Grid/window aggregations over subarray


#1

Hi experts,

I executed sequential grid aggregation and window aggregation over a 4GB double-precision 2D array, and the chunk size is set as 1024 * 512 (i.e., 4 MB). The performance of aggregating the entire dataset looks good, but when I queried its subarrays, the performance looks not so good too me, although I used the same grid size parameter.

For example, if the grid size in the grid aggregation I set is 512 * 512, the execution time over the entire array is 152 secs, but the time over a 2-GB subarray can be even 320 secs.

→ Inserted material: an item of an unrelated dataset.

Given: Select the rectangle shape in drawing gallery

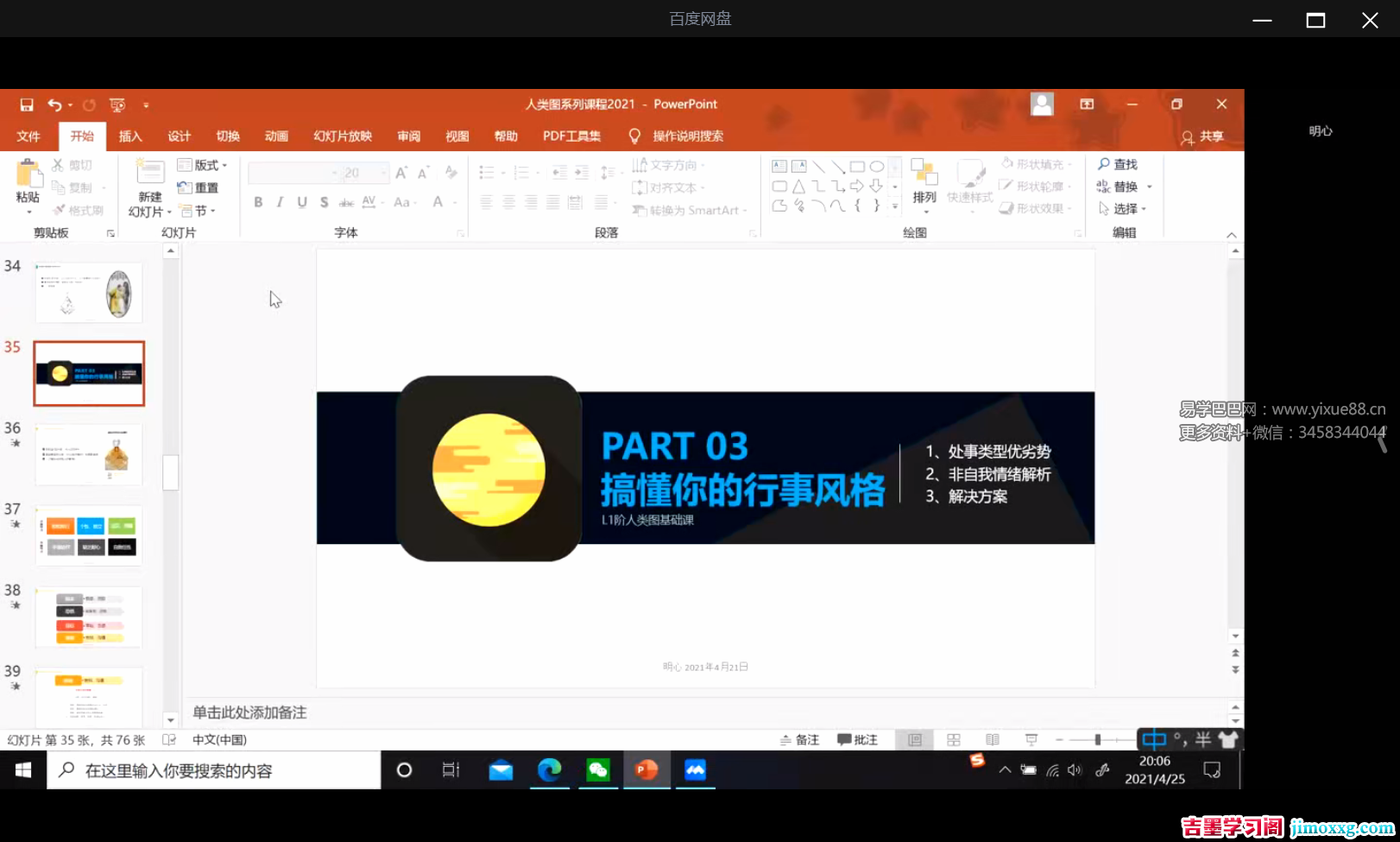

A sample AQL query is shown below:

select avg(val) from MyARRAY where x >= 12 and x <= 393228 and y >= 31 and y <= 714 regrid as (partition by x 512, y 512);								

Is there anything wrong with my AQL query?

  • Yi

#2

At the moment, we don’t translate restrictions over dimensions in AQL WHERE clauses into the corresponding ‘between(…)’. What’s going on behind the scenes is a ‘filter(…)’ instead.

Try:

select avg(val) from between ( MyARRAY, 12, 31, 393228, 714 ) regrid as (partition by x 512, y 512);   

That should improve your performance no end.

I have added your problem report to the ticket we’ve opened to manage this change.


#3

Thanks. It did improve the performance a lot!